So, my Labor Day weekend consisted of a thousand loads of laundry, creating a dry erase wall with whiteboard paint and watching THREE Fantastic Four movies. Yes, THREE. For some ridiculously low price, my eight year-old and I bought a DVD collection of Fantastic Four (2005), Fantastic 4: Rise of the Silver Surfer (2007); Elektra (2005); and Daredevil (2003). (The DVD irrationally contains the director's cut of the latter, making it rated R and unappealing for the family. Sorry, Ben Affleck, we won't be needing you.) So, we watched the first two and then decided we had to catch the 2015 version at the dollar movie. Because it had a 9% rating on Rotten Tomatoes, I was understandably skeptical.
So, none of the F4 movies are very good. I guess no one knew how to make a good superhero movie until Iron Man in 2008. The early versions are a little campy and silly, and even Chris Evans, who makes an darn good Captain America, grates on me as Johnny Storm/Human Torch. The 2015 reboot reinterprets the four accidental superheroes as teenagers/young adults, but this doesn't improve upon the original story. Reed Richards is an underappreciated genius being flunked out of science fairs by his ignorant teachers, and Ben Grimm is his grittier (grimmer?) best friend, whose abusive family conveniently runs a junkyard. Reed is snapped up at the science fair (Meet the Robinsons, anyone?) by Dr. Storm, who wants Reed to be a scholarship student at his "institute," where he can perfect his teleportation machine. Unbeknownst to Reed, his teleportation machine hasn't been teleporting objects to some unknown spot on Earth and back, but to a separate dimension. And, although Dr. Storm and his scientists (including his daughter, Sue) hadn't been able to make the objects return from the other dimension, Reed has. So, Reed joins Sue, her brother Johnny, and a recluse named Victor Von Doom (no foreshadowing there) to complete the project to send humans to the other dimension to learn of its powers. Once the team successfully sends a monkey to the other dimension and back, they learn their project will be completed by NASA astronauts who will be the first humans in the other dimension.
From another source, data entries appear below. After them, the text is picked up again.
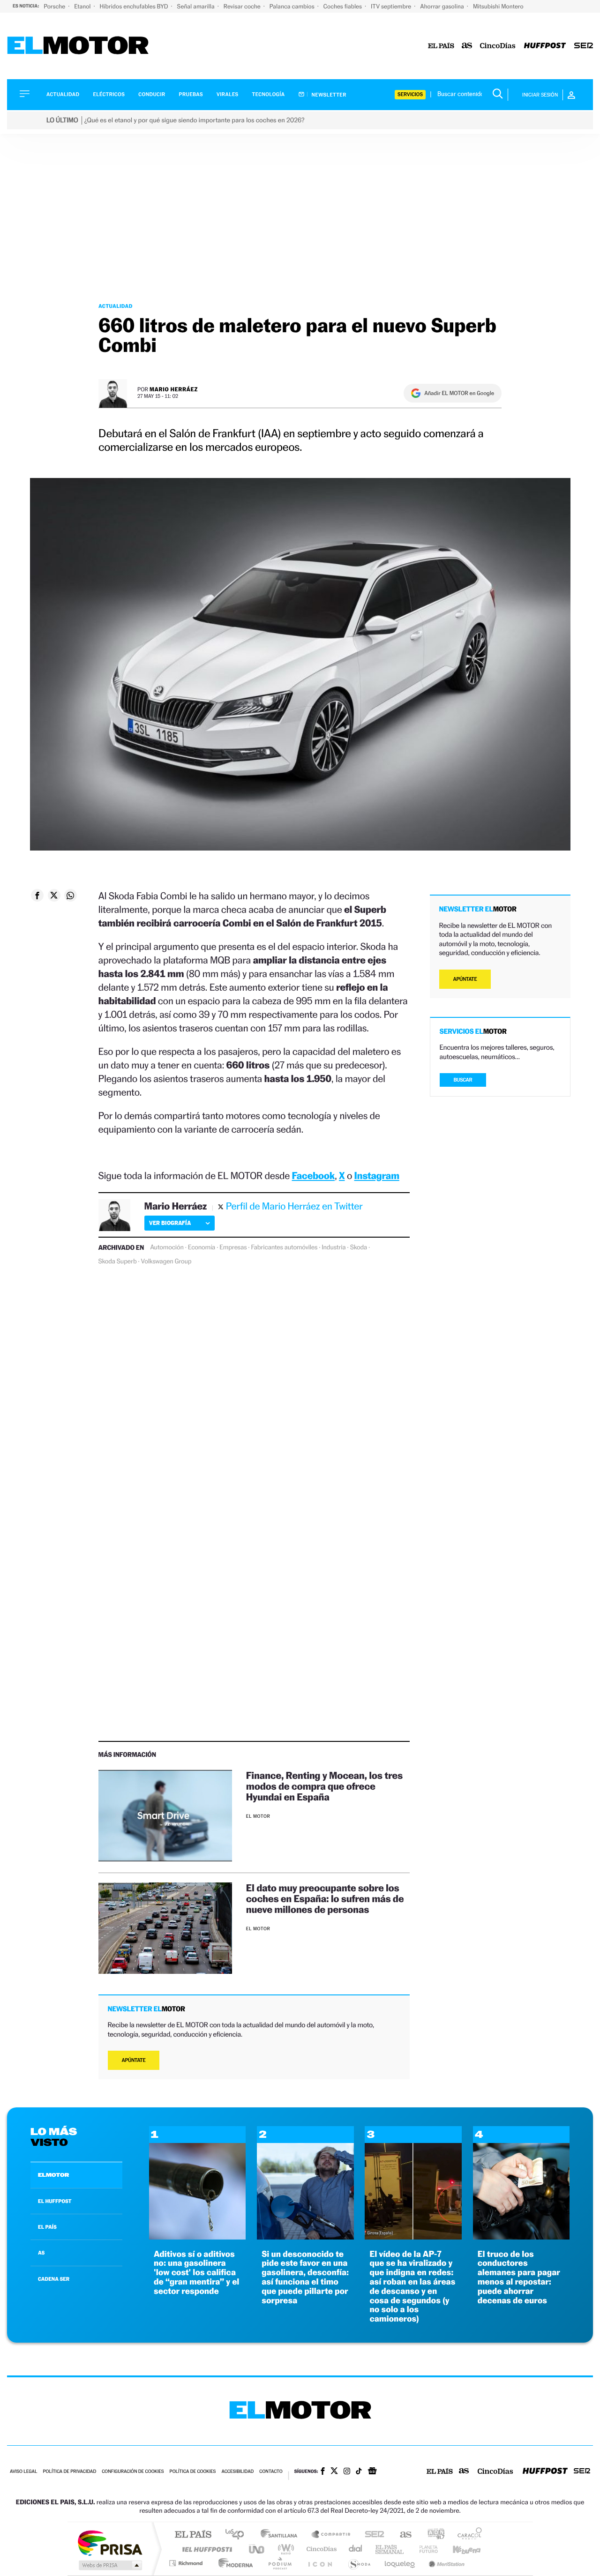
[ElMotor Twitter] (334, 2471)
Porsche (55, 6)
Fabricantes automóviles (284, 1247)
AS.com (401, 2535)
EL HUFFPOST (55, 2201)
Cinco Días (320, 2549)
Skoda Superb (117, 1261)
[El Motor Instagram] (347, 2472)
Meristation (445, 2563)
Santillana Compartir (331, 2535)
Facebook (313, 1175)
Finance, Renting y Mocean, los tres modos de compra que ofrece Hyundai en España (324, 1786)
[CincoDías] (498, 46)
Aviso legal (23, 2471)
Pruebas (191, 94)
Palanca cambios (293, 6)
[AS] (467, 46)
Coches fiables (343, 6)
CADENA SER (53, 2279)
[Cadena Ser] (583, 46)
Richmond (187, 2563)
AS (41, 2252)
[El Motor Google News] (372, 2472)
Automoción (167, 1247)
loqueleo (400, 2563)
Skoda (358, 1247)
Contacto (270, 2471)
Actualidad (62, 94)
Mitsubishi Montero (498, 6)
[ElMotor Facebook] (323, 2472)
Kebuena (458, 2549)
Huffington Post (205, 2549)
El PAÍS (193, 2535)
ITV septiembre (391, 6)
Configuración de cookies (133, 2471)
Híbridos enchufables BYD (135, 6)
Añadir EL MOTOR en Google (459, 393)
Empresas (233, 1247)
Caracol (466, 2535)
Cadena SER (372, 2535)
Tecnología (268, 94)
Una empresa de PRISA (109, 2542)
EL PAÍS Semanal (390, 2549)
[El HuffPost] (545, 46)
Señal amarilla (196, 6)
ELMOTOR (53, 2175)
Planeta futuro (424, 2549)
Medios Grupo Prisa (109, 2565)
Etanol (83, 6)
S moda (358, 2563)
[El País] (441, 46)
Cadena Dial (356, 2549)
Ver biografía (170, 1222)
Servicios (410, 94)
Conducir (151, 94)
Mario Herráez (174, 389)
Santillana (281, 2535)
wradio (284, 2549)
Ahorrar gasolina (442, 6)
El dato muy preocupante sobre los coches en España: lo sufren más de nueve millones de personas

This rubs Reed, Johnny and Victor the wrong way. This bitterness seems illogical given the fact that none of these young guys have had any sort of astro-anything training. In the original F4, all of the team worked for NASA at one time, and Johnny and Ben were pilots. Sending these kids in space to a different world would seem fairly unbelievable and negligent. But, the boys share a flask after hours and decide to take the teleportation machine for a spin before NASA can get "first steps" credit. But, before they go, Reed calls Ben and invites him to tag along on the joyride. Amazingly, there's no sort of security to get through to launch the teleportation machine, so the boys go. Bad things happen, and when they are trying to come back, the new dimension "alters their DNA." Sue, who ran to the control room when she (and she alone, apparently) received a notice on her phone that the machine had been launched, is also affected by the re-entry. (As my 13 year-old put it, "she got some dimension on her."). Voila, the Fantastic Four and Dr. Doom.
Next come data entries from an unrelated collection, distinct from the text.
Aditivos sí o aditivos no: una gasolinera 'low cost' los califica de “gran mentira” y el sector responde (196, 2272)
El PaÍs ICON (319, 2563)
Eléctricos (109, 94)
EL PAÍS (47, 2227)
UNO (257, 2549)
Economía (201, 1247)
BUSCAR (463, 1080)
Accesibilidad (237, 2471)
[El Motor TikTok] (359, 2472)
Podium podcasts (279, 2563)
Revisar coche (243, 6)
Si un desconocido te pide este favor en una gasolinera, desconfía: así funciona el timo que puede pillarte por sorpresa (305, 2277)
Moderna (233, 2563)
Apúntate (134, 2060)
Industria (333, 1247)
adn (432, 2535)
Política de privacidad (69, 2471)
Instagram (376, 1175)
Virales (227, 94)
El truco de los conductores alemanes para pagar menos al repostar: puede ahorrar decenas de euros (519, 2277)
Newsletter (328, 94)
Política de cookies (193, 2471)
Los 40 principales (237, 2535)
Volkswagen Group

The movie suffers badly in comparison to the recent movie additions to the Marvel Cinematic Universe which combine really good special effects, a great cast and smart writing. The science here is so sloppy and poorly presented that it makes it hard not to laugh. The characters have very little witty banter or even intelligent dialogue. The "action" takes up a small part of the movie, and the special effects seem decades old. The difficulty in presenting the F4 story is that most of it is backstory (the five become a team, bad things happen, the team learns to use their powers, an ending showdown with Dr. Doom over a vague power conflict). Both the 2005 and the 2015 version struggle with how to have an action movie that requires a great bit of wind-up and that does not have a concrete conflict. But, Captain America had the same problem of a long backstory. However, the wind-up there is told really well with a great script and about 20 more minutes of movie, and the conflict of WWII and Hydra provides enough action. Another problem is that the comic book powers of the F4 characters don't translate well to a realistic superhero genre. Reed Richards can stretch his body in a lot of directions? That's really hard to depict in live-action without looking stupid. Invisibility (Sue) is also hard to depict on film, though the 2015 version seems to do it better than the 2005/2007 films. The Incredibles family makes all this look cool in Pixar animation, but it's tough to pull off in live-action.
Apparently, a sequel is already in the works. We can only hope that the Avengers aren't in it.